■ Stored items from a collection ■
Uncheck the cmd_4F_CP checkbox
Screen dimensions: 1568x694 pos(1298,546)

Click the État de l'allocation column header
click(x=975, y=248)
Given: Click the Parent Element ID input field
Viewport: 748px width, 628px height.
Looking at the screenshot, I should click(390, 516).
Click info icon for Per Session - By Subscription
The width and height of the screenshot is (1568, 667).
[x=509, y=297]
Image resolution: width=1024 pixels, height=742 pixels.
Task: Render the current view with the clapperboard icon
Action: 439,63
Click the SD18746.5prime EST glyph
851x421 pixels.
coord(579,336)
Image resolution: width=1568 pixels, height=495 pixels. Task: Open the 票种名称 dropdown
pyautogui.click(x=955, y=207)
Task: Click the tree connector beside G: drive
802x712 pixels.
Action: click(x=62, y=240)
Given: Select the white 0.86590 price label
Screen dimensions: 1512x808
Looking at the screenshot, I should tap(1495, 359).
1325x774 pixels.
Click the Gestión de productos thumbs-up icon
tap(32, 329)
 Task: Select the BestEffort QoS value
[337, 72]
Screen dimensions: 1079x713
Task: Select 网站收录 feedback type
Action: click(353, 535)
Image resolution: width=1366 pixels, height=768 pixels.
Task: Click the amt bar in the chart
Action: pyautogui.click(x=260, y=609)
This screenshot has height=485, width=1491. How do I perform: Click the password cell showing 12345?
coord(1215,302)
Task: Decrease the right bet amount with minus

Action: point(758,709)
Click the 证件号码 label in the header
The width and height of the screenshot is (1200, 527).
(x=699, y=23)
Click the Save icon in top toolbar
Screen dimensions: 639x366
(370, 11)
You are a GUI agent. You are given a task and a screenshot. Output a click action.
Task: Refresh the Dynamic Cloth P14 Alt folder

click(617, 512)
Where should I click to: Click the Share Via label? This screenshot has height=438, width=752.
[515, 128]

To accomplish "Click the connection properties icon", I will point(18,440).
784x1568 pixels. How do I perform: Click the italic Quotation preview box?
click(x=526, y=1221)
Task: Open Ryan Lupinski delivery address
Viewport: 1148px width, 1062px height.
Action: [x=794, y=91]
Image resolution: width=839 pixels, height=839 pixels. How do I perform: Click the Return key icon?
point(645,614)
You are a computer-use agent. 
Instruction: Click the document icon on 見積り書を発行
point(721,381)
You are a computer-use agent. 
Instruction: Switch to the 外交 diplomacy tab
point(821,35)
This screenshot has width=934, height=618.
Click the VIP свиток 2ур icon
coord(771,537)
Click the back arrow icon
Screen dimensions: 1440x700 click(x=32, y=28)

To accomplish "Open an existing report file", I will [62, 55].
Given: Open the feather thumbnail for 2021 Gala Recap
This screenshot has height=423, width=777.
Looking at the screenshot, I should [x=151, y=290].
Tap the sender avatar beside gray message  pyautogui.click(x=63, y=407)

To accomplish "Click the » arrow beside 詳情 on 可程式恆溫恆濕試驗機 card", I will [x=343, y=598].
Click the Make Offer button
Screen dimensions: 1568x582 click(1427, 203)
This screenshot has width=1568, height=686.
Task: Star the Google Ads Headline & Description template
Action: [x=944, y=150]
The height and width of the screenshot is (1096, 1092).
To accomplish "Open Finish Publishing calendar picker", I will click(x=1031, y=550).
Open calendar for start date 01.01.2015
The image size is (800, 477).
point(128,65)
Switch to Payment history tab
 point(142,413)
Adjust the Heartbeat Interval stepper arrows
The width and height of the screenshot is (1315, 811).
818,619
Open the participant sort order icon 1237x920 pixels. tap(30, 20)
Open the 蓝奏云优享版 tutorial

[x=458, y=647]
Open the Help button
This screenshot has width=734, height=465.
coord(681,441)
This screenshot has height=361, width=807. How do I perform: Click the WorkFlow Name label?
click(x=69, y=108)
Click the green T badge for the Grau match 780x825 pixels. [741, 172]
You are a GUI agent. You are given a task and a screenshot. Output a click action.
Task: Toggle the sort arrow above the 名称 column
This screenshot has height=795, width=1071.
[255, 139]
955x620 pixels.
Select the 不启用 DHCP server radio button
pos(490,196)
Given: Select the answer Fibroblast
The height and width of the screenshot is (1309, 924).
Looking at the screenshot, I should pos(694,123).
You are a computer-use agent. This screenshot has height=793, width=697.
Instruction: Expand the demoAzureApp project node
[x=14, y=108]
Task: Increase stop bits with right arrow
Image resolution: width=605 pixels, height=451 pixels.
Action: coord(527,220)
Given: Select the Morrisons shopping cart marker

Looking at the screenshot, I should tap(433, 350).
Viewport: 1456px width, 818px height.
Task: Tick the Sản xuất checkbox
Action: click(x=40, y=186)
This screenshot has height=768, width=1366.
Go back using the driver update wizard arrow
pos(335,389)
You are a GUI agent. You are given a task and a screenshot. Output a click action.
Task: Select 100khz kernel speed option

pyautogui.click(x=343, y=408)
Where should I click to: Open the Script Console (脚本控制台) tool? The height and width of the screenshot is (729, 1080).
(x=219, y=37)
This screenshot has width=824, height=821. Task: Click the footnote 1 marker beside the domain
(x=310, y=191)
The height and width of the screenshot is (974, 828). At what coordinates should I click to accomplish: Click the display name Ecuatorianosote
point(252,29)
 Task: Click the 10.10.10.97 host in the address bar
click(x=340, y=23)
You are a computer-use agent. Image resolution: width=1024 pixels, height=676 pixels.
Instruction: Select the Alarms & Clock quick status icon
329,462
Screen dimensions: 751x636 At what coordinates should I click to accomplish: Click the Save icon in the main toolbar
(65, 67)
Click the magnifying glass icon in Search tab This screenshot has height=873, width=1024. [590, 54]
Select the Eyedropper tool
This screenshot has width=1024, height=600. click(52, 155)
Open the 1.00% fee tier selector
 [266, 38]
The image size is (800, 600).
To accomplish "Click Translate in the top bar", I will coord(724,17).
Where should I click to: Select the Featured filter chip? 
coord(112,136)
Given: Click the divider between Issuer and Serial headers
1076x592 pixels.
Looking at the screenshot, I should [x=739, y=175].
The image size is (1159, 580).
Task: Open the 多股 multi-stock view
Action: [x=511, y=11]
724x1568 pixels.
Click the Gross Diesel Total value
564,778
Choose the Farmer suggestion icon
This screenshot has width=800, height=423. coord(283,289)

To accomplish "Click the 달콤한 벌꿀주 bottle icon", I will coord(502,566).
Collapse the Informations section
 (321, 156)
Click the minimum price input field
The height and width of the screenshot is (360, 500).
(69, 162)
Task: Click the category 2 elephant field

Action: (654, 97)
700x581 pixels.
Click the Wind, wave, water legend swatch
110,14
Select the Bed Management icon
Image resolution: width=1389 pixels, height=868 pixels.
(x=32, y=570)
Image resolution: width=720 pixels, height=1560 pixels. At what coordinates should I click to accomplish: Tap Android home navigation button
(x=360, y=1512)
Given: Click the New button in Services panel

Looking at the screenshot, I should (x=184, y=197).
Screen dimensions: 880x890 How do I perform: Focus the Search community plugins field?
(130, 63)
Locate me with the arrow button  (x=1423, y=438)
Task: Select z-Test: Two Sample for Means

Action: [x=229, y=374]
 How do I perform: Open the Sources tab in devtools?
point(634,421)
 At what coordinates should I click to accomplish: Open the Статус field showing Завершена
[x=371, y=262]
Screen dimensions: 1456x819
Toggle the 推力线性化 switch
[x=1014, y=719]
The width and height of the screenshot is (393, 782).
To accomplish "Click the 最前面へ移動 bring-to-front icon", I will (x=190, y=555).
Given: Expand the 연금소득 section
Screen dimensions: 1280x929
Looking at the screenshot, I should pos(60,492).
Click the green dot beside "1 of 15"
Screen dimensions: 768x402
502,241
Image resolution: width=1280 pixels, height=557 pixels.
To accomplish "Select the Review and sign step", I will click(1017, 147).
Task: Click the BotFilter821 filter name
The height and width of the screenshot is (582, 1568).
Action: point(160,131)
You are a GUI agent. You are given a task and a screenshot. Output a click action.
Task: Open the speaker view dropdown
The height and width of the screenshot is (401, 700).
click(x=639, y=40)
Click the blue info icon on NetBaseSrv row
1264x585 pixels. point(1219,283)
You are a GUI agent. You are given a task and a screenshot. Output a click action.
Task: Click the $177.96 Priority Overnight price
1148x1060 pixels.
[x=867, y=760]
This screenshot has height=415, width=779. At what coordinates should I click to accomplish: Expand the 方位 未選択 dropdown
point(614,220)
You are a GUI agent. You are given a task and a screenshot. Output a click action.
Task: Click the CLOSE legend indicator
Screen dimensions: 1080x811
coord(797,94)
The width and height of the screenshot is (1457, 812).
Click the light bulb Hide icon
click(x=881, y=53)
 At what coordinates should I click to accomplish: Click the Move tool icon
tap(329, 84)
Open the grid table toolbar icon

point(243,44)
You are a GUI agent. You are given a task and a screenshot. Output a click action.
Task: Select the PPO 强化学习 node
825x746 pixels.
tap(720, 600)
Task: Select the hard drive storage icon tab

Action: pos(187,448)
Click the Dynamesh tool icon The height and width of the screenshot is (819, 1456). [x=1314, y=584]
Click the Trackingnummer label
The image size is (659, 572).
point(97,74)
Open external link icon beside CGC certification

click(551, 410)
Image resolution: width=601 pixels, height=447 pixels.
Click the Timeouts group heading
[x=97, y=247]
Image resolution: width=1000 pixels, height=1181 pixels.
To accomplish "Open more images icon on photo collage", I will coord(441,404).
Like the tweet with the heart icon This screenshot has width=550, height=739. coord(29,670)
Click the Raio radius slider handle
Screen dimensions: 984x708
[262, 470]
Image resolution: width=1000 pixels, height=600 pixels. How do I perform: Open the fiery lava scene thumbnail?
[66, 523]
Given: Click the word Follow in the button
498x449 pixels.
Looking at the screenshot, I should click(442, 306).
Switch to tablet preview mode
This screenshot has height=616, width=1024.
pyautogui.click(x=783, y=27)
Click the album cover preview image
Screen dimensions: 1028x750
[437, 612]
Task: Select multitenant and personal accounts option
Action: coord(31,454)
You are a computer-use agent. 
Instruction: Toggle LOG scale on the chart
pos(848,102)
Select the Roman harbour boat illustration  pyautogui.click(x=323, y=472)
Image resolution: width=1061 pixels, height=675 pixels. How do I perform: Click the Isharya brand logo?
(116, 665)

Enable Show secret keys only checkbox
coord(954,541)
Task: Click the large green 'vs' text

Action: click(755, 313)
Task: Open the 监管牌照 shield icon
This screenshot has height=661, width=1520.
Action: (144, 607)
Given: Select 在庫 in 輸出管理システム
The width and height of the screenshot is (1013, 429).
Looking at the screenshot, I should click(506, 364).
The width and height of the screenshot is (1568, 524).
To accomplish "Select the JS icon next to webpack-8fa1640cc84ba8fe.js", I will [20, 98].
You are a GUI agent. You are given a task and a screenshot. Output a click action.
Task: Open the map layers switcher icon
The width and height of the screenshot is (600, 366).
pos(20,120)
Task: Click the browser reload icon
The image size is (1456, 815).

■ Work to complete ■
Only the lines from the one containing "Image resolution: width=1061" through the last line of the records are to be set down, exactly as they appear.

■ Response for this exercise ■
Image resolution: width=1061 pixels, height=675 pixels. How do I perform: Click the Isharya brand logo?
(116, 665)

Enable Show secret keys only checkbox
coord(954,541)
Task: Click the large green 'vs' text

Action: click(755, 313)
Task: Open the 监管牌照 shield icon
This screenshot has height=661, width=1520.
Action: (144, 607)
Given: Select 在庫 in 輸出管理システム
The width and height of the screenshot is (1013, 429).
Looking at the screenshot, I should click(506, 364).
The width and height of the screenshot is (1568, 524).
To accomplish "Select the JS icon next to webpack-8fa1640cc84ba8fe.js", I will [20, 98].
You are a GUI agent. You are given a task and a screenshot. Output a click action.
Task: Open the map layers switcher icon
The width and height of the screenshot is (600, 366).
pos(20,120)
Task: Click the browser reload icon
The image size is (1456, 815).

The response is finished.